- _MATERIAL_:
#####

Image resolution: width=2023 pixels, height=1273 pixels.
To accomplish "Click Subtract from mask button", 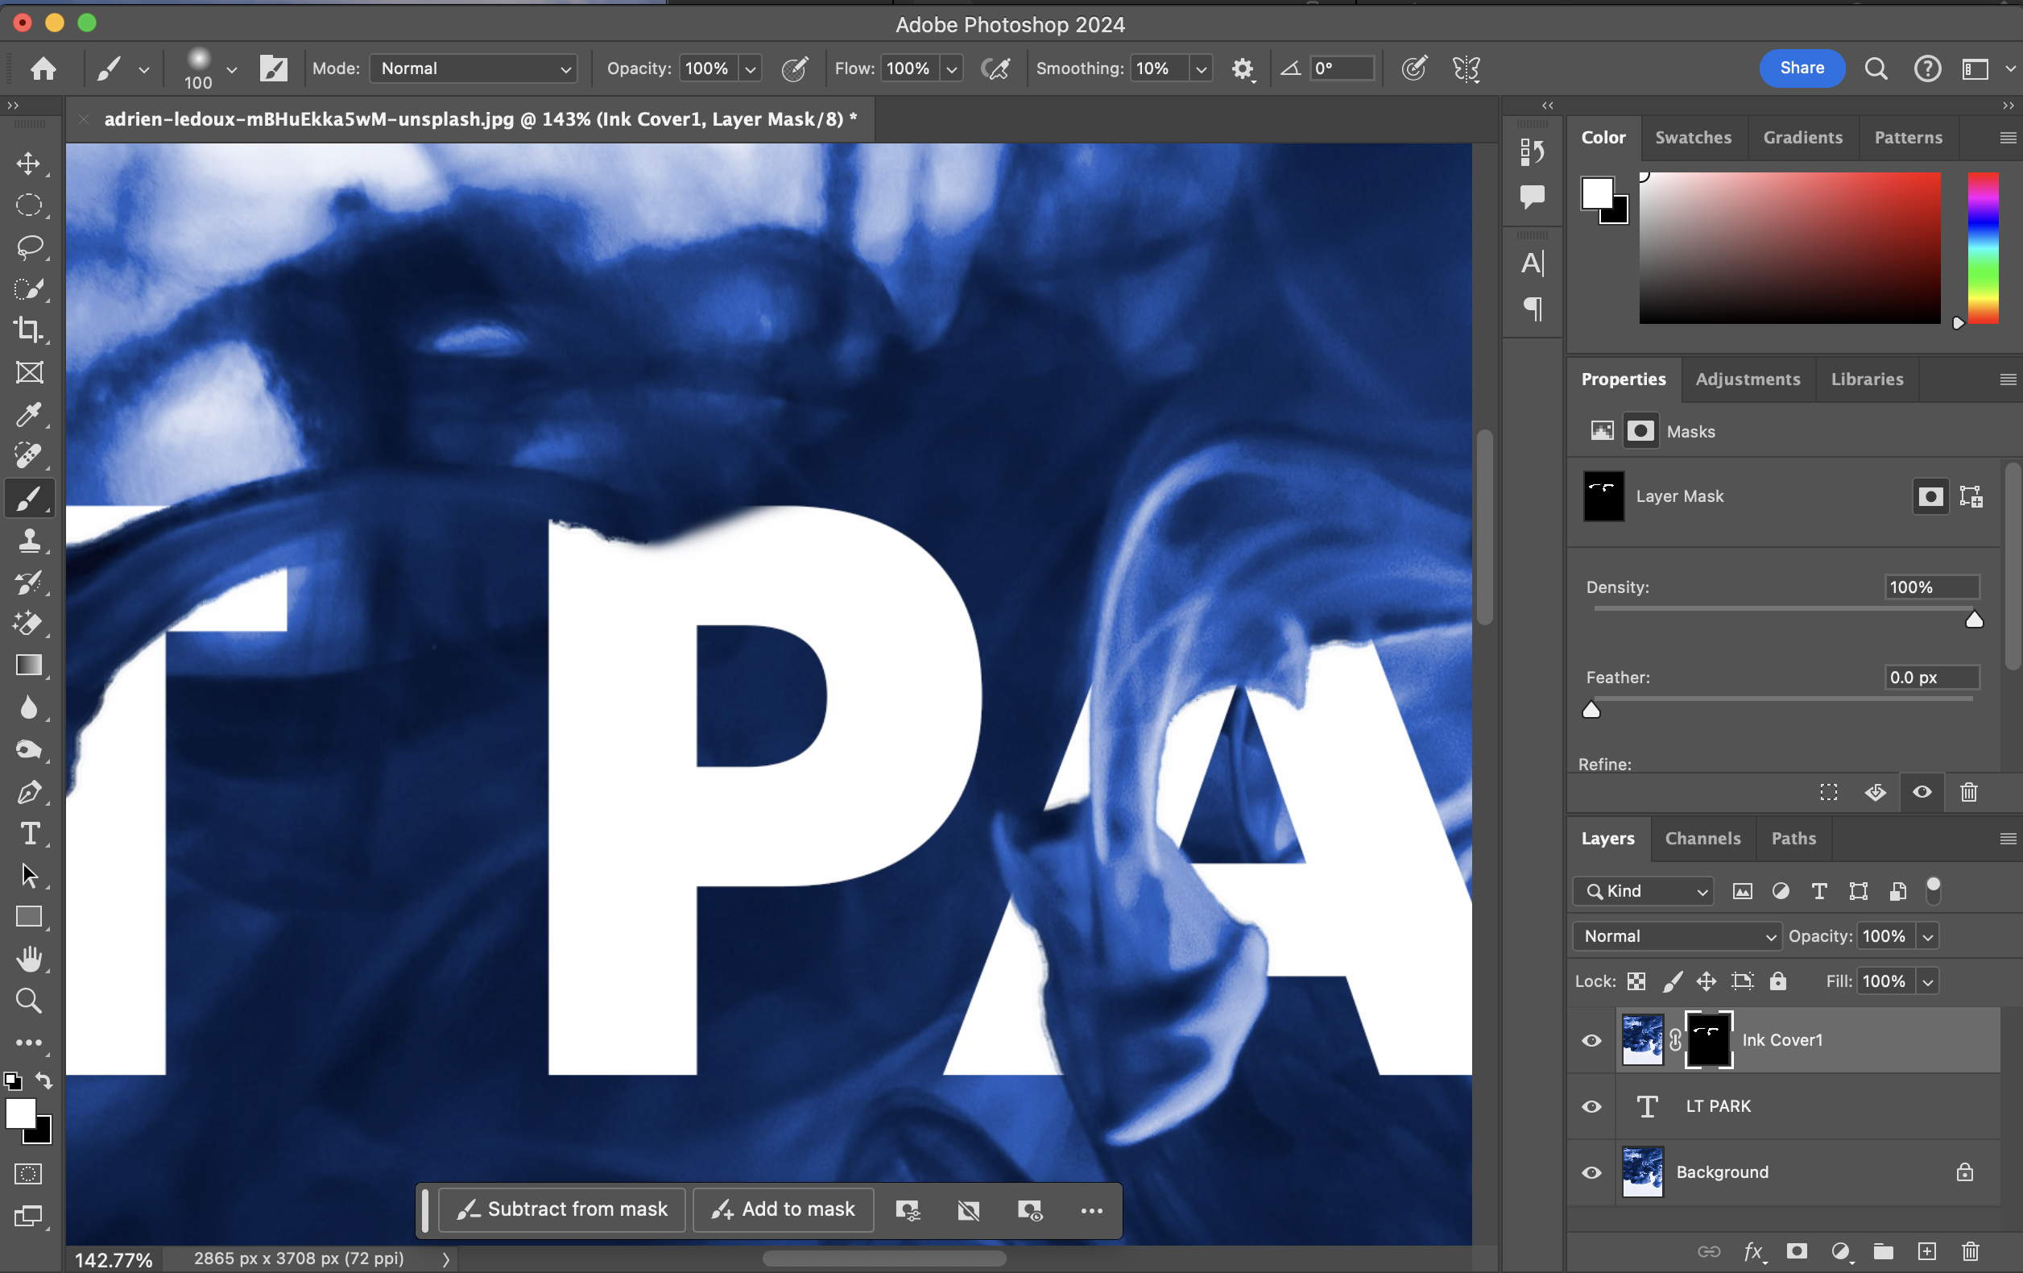I will click(561, 1209).
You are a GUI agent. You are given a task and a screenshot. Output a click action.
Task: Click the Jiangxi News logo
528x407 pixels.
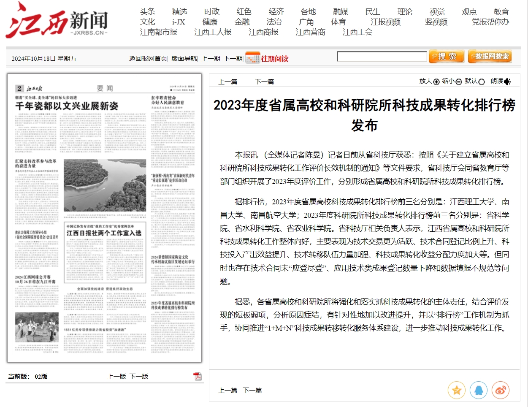pos(57,21)
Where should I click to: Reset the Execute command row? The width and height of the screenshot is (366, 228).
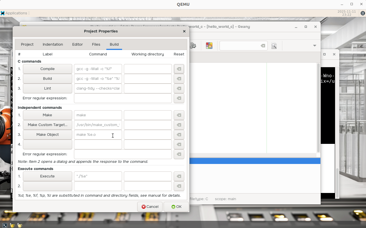[x=179, y=176]
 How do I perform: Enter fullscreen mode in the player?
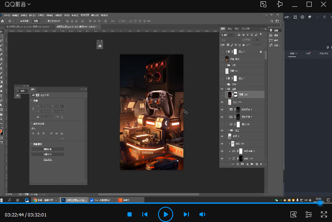324,215
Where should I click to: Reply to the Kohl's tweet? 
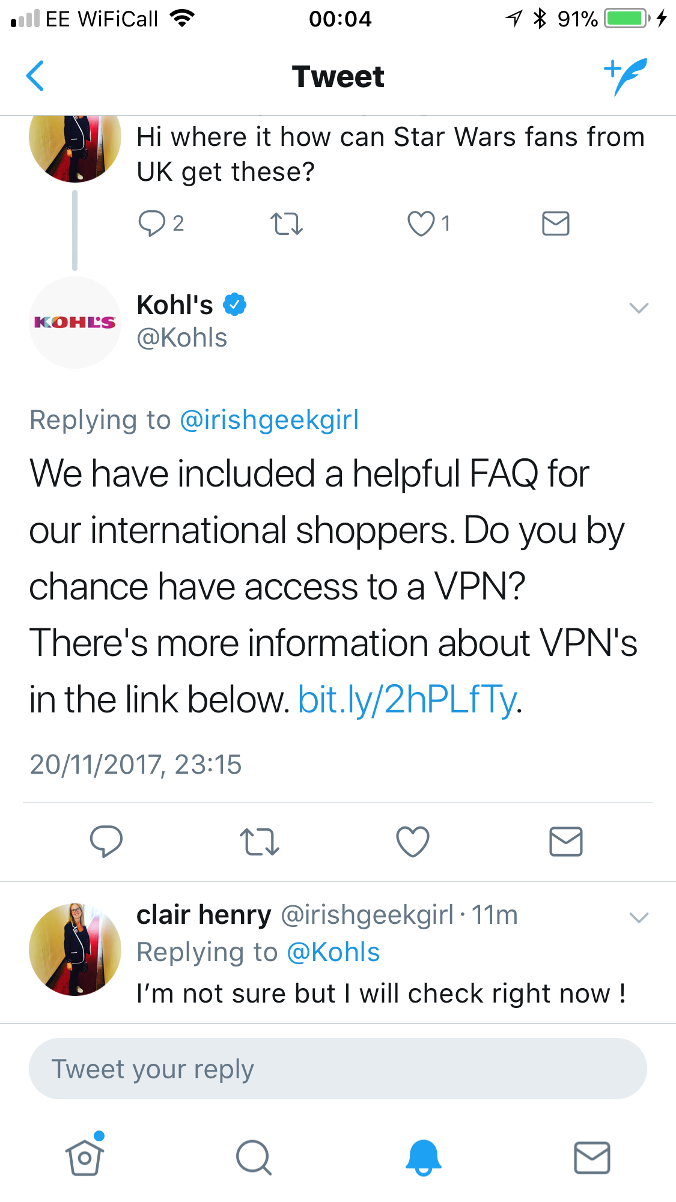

#####

- _WHAT IS BEING ASKED_:
Arrange the lines as a Markdown table with the columns "Number" and "Line," from the line with "How do I perform: Enter" through the last line, with one row per line. Skip blank lines and leave out the pictures.

- _THE ANSWER_:
| Number | Line |
|---|---|
| 1 |  How do I perform: Enter fullscreen mode in the player? |
| 2 | 324,215 |
| 3 | Where should I click to: Reply to the Kohl's tweet?  |